> Given records:

**********

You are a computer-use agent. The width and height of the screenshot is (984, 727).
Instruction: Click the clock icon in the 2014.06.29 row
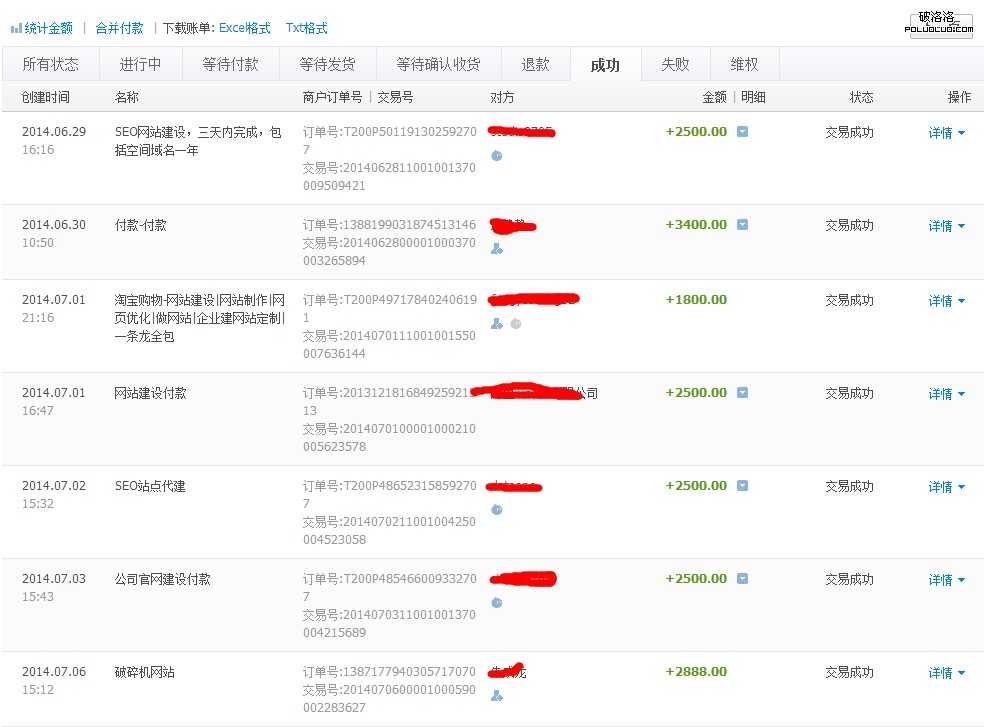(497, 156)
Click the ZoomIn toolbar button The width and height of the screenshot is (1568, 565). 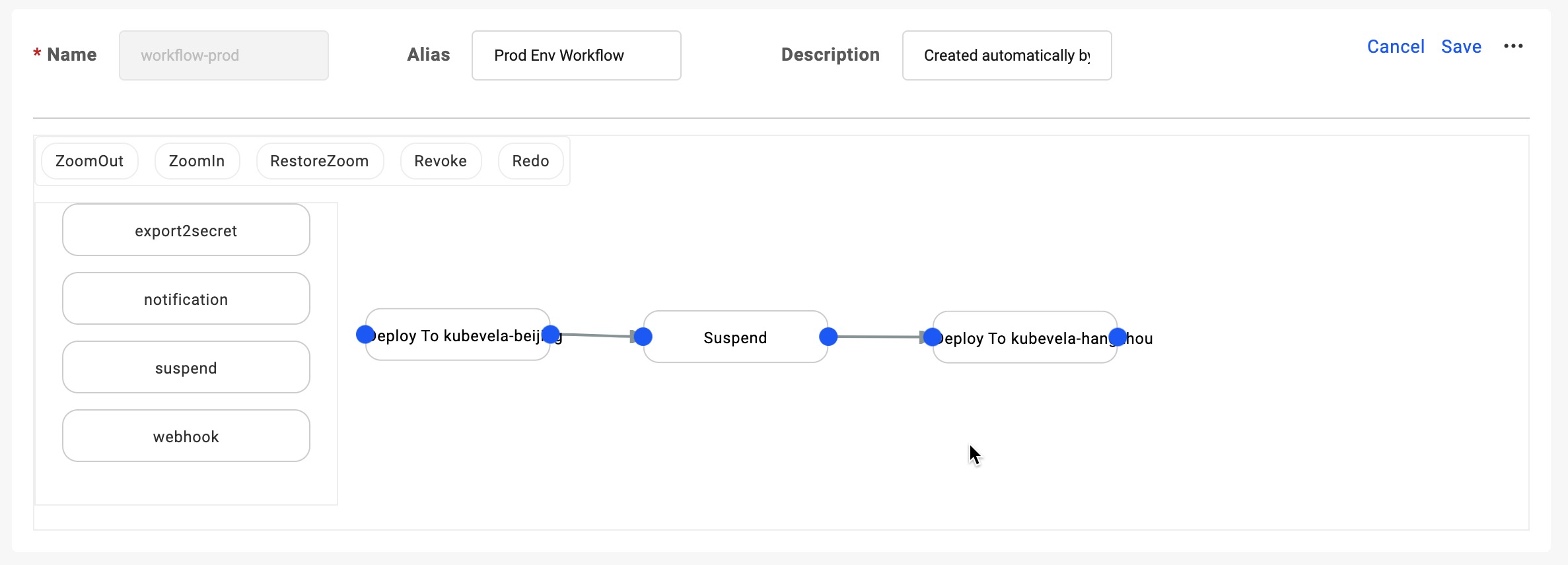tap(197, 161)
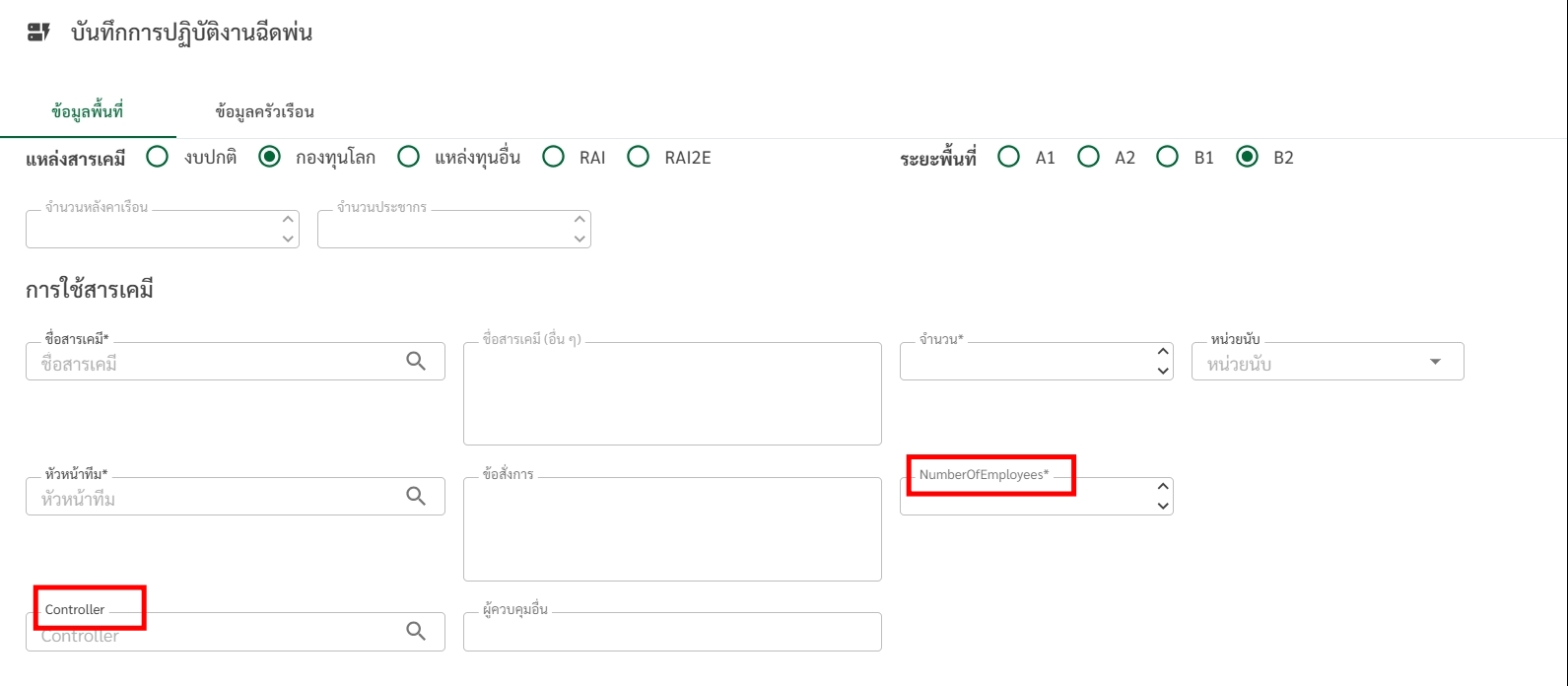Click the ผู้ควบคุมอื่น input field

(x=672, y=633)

**********

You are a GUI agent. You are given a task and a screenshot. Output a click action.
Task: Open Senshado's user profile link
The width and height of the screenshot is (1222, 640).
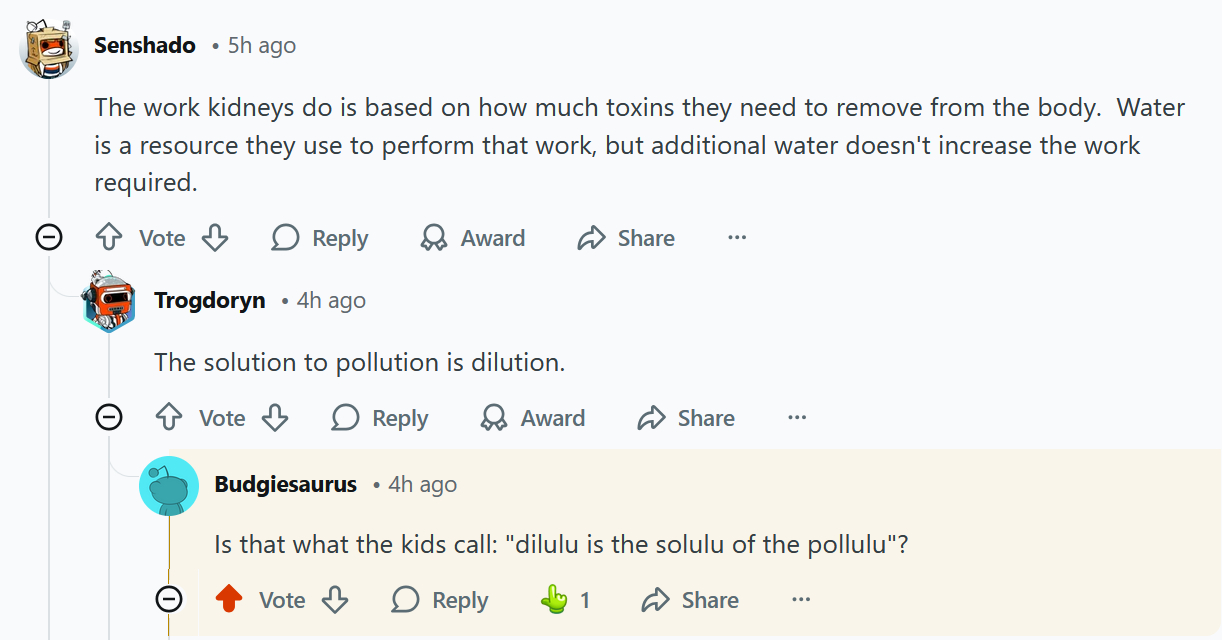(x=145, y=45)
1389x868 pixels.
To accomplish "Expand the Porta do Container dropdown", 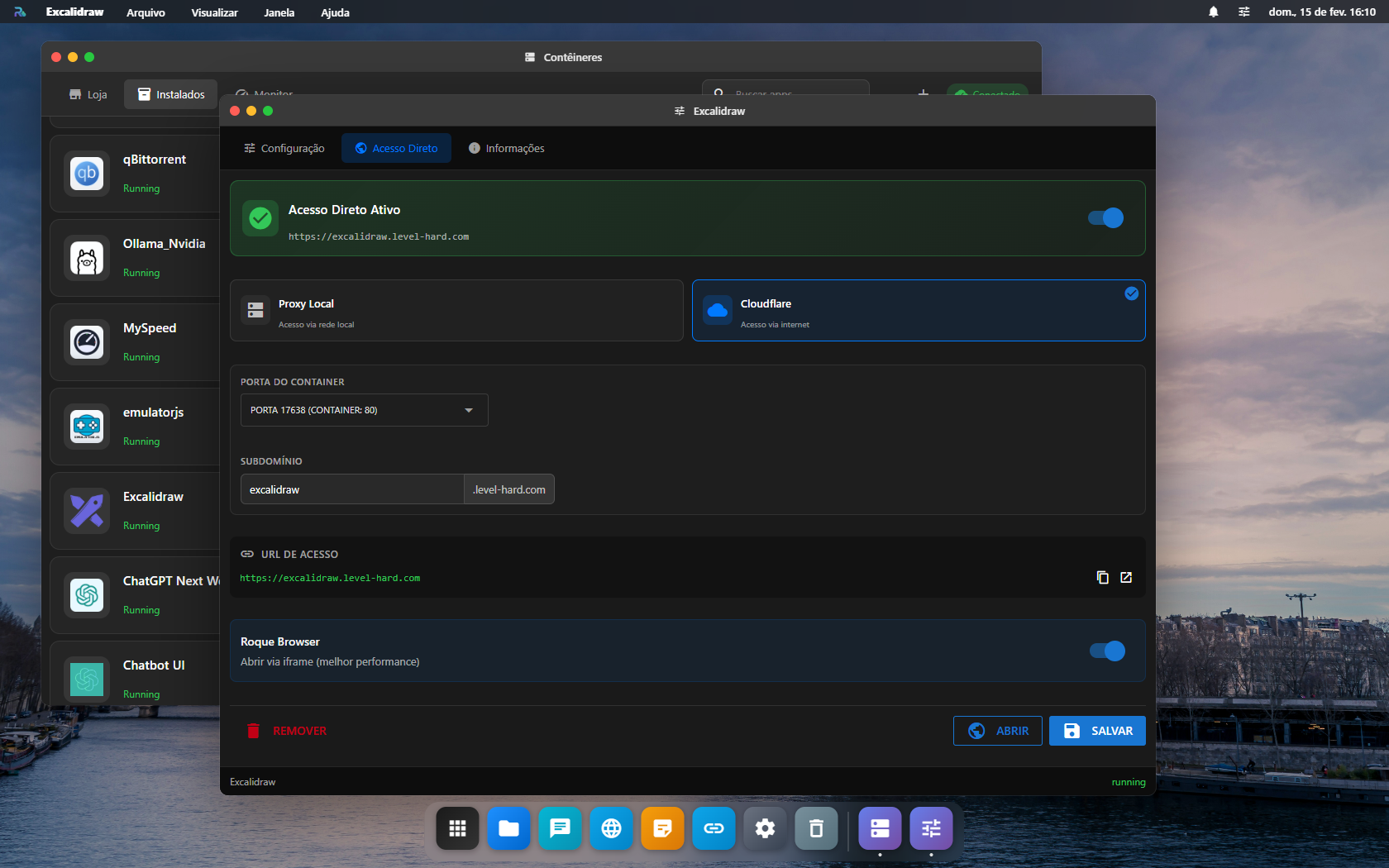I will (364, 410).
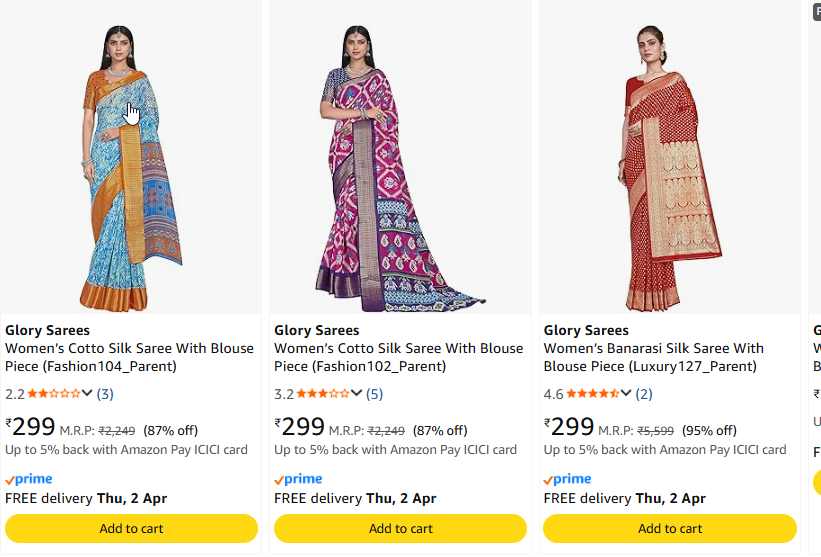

**********

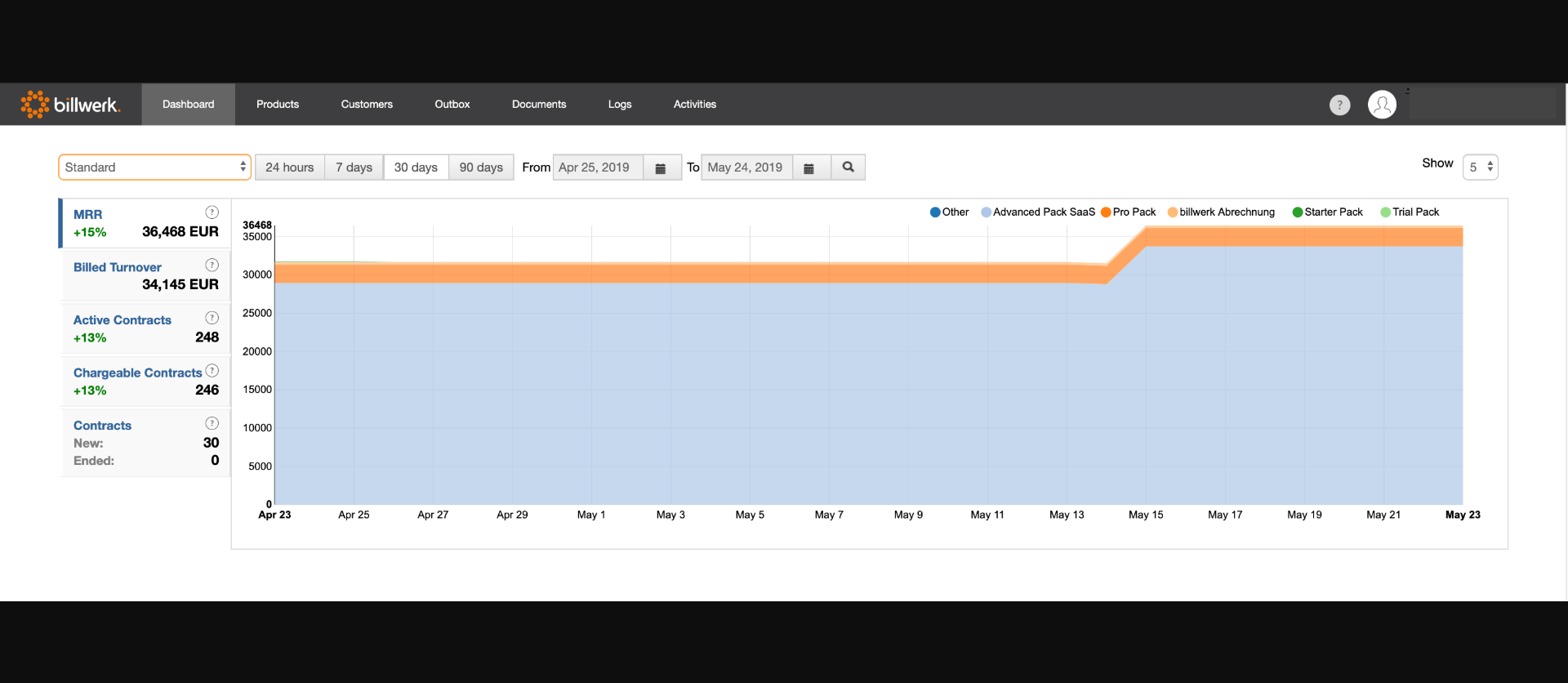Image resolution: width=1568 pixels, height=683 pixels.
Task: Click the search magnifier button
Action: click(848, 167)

**********

> What is needed: Using the data above, count the lines that include "agent" and write the number alone.

> Output below: 2